▸ **Work required**
Sort through the material below and copy each line with "computer".

▸ **Given records**
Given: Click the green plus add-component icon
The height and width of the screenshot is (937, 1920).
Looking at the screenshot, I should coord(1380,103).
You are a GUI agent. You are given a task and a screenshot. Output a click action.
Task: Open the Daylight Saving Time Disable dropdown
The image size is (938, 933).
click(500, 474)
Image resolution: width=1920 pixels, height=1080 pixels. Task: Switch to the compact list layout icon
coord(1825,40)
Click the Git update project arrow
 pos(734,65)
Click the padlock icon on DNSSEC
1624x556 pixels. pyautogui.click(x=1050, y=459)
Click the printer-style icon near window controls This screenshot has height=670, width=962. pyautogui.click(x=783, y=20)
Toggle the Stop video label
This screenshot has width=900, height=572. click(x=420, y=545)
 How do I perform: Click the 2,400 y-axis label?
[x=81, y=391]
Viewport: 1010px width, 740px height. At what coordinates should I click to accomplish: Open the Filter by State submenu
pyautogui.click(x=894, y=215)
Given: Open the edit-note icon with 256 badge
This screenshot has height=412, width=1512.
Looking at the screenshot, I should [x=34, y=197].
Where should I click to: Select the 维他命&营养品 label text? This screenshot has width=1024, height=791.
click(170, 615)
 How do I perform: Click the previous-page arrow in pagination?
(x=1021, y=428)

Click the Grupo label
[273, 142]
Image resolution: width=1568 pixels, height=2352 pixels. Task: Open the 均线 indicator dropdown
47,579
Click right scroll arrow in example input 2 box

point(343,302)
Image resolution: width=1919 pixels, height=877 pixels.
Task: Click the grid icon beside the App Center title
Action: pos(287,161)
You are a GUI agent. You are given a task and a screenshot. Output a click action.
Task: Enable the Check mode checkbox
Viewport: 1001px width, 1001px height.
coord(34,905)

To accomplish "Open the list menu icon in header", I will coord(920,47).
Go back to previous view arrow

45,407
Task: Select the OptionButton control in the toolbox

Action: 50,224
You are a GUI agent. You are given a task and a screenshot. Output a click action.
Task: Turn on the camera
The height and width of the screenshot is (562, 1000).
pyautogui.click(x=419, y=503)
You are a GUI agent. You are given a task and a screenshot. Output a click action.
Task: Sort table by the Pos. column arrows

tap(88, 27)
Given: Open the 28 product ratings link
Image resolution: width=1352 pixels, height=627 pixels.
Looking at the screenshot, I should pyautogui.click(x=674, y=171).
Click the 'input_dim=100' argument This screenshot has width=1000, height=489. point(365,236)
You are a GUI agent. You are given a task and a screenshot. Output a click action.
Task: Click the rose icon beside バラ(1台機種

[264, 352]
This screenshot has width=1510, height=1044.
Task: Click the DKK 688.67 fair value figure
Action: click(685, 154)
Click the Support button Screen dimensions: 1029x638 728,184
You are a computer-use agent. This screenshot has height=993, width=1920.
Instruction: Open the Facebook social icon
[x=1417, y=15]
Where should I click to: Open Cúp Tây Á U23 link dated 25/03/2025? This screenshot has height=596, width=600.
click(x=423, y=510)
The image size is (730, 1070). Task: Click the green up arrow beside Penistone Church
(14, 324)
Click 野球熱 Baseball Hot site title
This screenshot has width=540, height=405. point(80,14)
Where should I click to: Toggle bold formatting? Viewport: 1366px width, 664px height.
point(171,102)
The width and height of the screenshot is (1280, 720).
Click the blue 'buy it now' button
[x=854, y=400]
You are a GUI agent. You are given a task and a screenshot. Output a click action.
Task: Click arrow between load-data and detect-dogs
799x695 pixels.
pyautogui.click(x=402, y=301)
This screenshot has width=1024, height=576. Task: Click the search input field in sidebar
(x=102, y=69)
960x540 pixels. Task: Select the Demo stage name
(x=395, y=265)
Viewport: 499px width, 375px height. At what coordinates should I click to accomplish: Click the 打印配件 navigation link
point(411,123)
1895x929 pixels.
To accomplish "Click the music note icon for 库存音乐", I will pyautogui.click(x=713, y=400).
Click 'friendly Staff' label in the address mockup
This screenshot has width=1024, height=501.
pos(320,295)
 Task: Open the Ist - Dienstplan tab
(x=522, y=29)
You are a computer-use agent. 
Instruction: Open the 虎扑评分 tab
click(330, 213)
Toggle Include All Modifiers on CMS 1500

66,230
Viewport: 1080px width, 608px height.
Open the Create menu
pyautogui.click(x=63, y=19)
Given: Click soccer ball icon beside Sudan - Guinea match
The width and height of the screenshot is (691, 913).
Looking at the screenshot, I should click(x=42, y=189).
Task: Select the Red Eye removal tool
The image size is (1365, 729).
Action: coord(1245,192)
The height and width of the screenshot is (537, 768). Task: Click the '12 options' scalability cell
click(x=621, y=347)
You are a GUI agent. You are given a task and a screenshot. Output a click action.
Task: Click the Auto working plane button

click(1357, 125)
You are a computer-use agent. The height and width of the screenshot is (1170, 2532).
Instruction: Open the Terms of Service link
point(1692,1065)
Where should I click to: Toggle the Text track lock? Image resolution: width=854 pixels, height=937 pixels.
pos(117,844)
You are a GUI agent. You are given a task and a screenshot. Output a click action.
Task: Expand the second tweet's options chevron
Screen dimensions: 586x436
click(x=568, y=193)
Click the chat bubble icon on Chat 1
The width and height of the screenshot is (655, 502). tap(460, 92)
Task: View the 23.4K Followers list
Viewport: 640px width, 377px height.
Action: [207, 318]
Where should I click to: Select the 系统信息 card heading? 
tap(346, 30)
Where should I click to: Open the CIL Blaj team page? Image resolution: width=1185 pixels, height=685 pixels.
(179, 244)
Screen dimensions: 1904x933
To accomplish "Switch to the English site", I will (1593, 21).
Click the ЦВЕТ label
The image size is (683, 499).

▸ **Solution to this exercise**
You are a computer-use agent. This screenshot has height=993, width=1920.
You are a computer-use agent. 
You are a computer-use agent. The height and width of the screenshot is (1170, 2532).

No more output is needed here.